Is one alone in thinking that these magazine serials, featuring one Holmes, S.--and companion, Watson, M.D.--are much too vulgar for publication? One refers, of course, to 'The Speckled Band', that caricature of a story that was excreted about your pages Tuesday last.

Sir--the problem was this: last week, Mr Doyle suggested--perhaps rather too deliberately!--in the penultimate part of this godforsaken yarn, that one Mrs Hudson of Baker Street had been "knocked up"! What is this to imply, pray, if not that which one did infer: that said Mrs Hudson was the murderer in a desperate crime of passion? One suspects quite strongly that one would do the same, if one were to be knocked up rudely in the night in a similar fashion. Rather, one then placed several guineas to that very effect. Imagine one's surprise upon reading the concluding part, this week--having to reach for the remnants of one's mistress' laudanum and other things--when that turned out not to be so. It is perfectly inexcusable and so forth!

If a writer of such a disposition as Mr Doyle--deigning himself, as he does, to titillating your refined readership with the inconsequential reverie of magazine morsels--is to be taken seriously, alongside, say, the late Mr Dickens, then he absolutely must start giving the game away long before the end of his stories. And, indeed, one would know. Having expended considerable strength in imbibing the finest works of Mr Dickens, one often found oneself wishing that the sweet mercy proffered by the ending of the story would come about much sooner than it all too often did--notwithstanding the inevitable corollary, thereupon, of recourse to an altogether different sort of imbibing at the supposed climax of many of his books.

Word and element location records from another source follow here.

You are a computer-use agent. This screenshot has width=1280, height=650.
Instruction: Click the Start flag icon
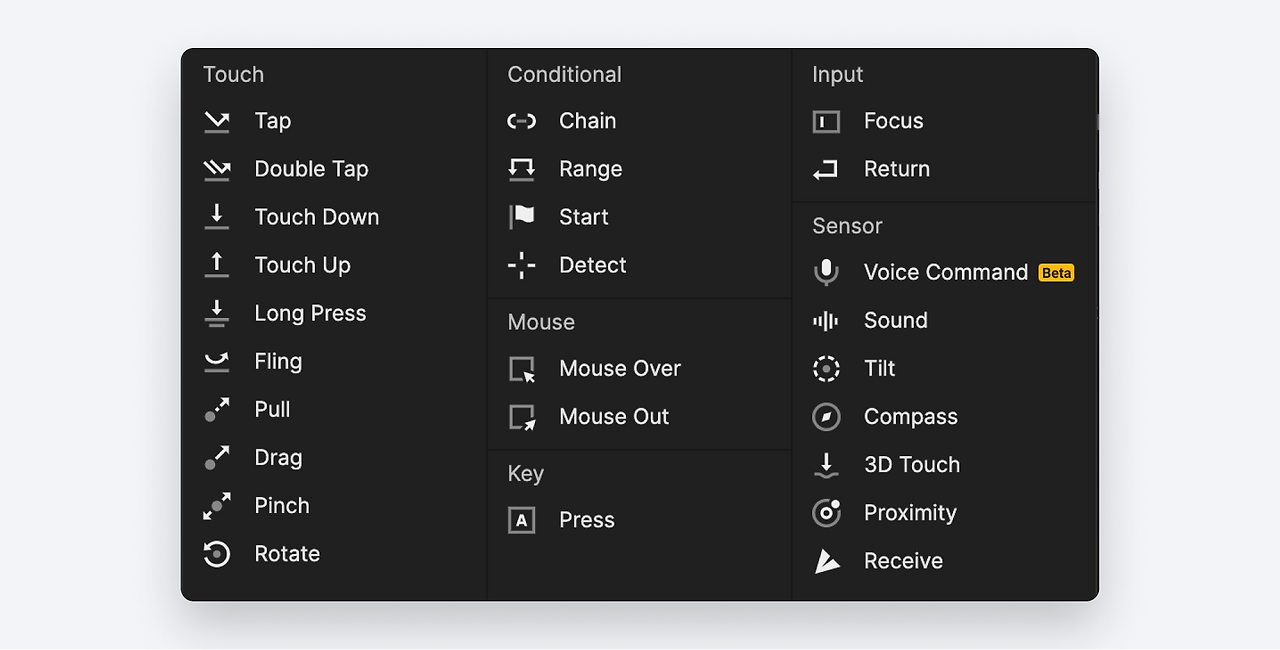[x=522, y=217]
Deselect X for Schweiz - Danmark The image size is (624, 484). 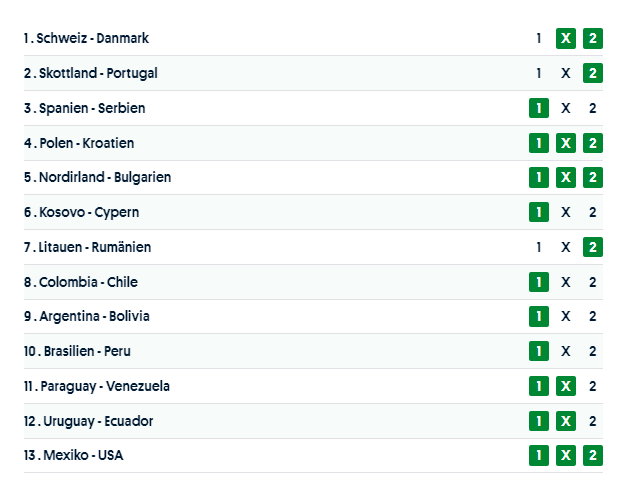pos(566,38)
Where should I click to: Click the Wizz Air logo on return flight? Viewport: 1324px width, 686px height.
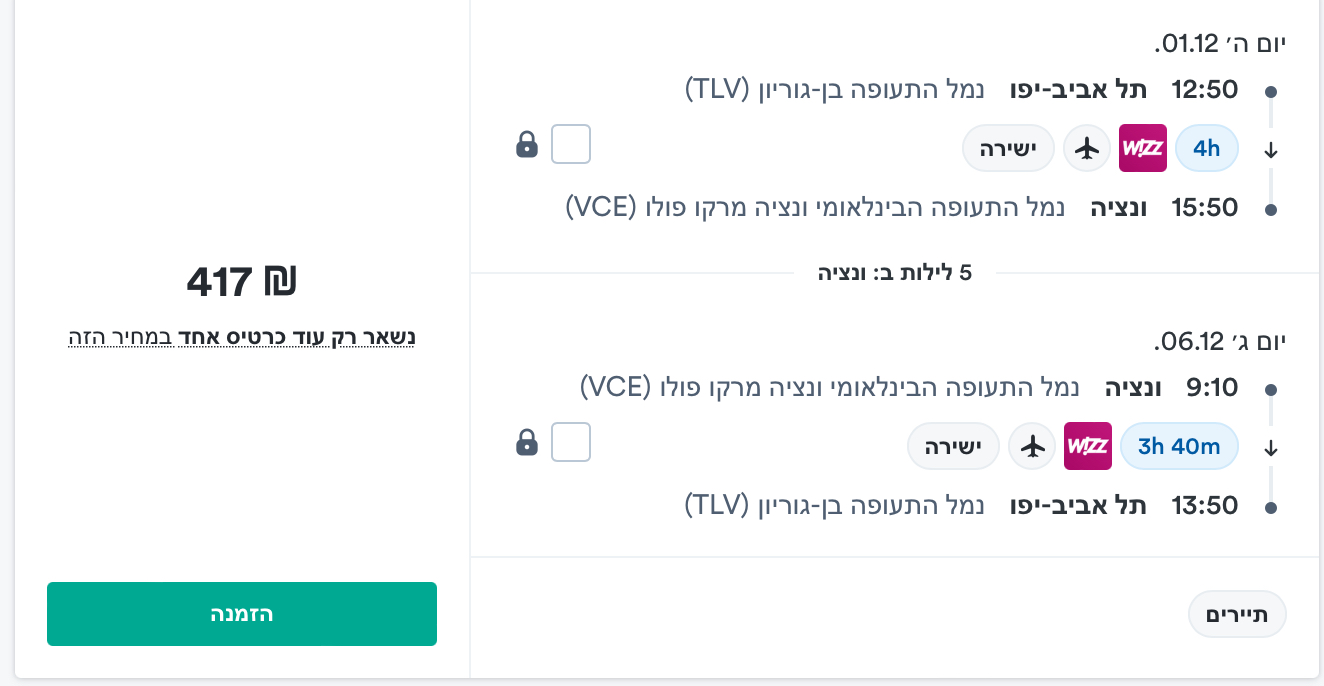[1088, 446]
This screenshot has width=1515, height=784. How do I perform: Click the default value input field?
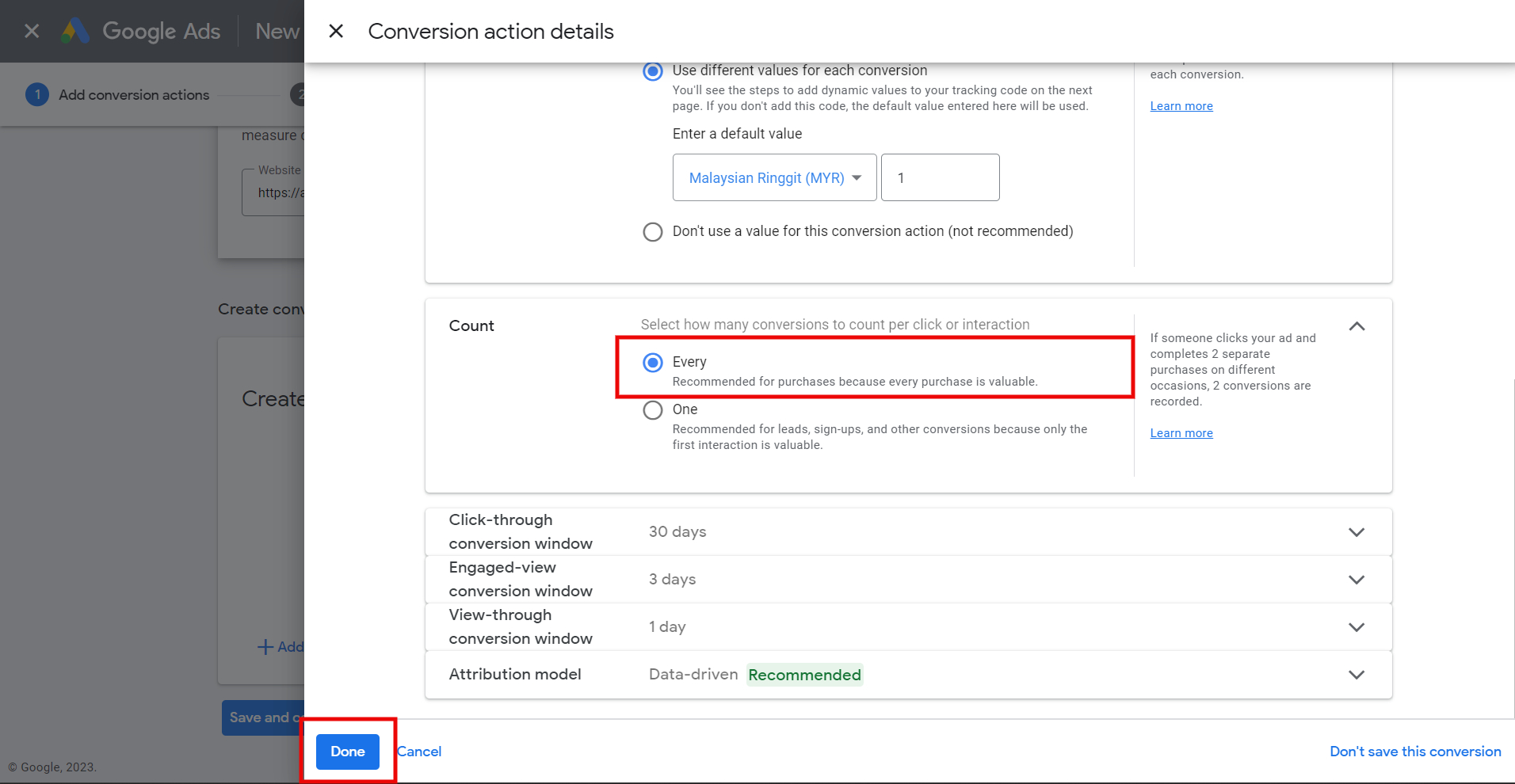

Furthermore, Mr Doyle must control his urges! He must limit the number of suspects, to a smattering of easily-identifiable villainous types, such as that delightfully-garish gentleman in a theatre performance one went to see recently--one forgets the name, but it was a piece by Mssrs Gilbert and Sullivan about a Japanese emperor somewhere or other. What would be the matter with employing, for the denouement of Mr Doyle's story, a knave such as he, leaving the poor reader in no doubt as to the identity of the murderer before the crime has even been committed? No precious guineas would thence need be wasted on trifling speculation and the stories would scarcely need to run into their second week!

Yes, Sir--Mr Doyle has much to learn indeed! Rest assured that one could go on.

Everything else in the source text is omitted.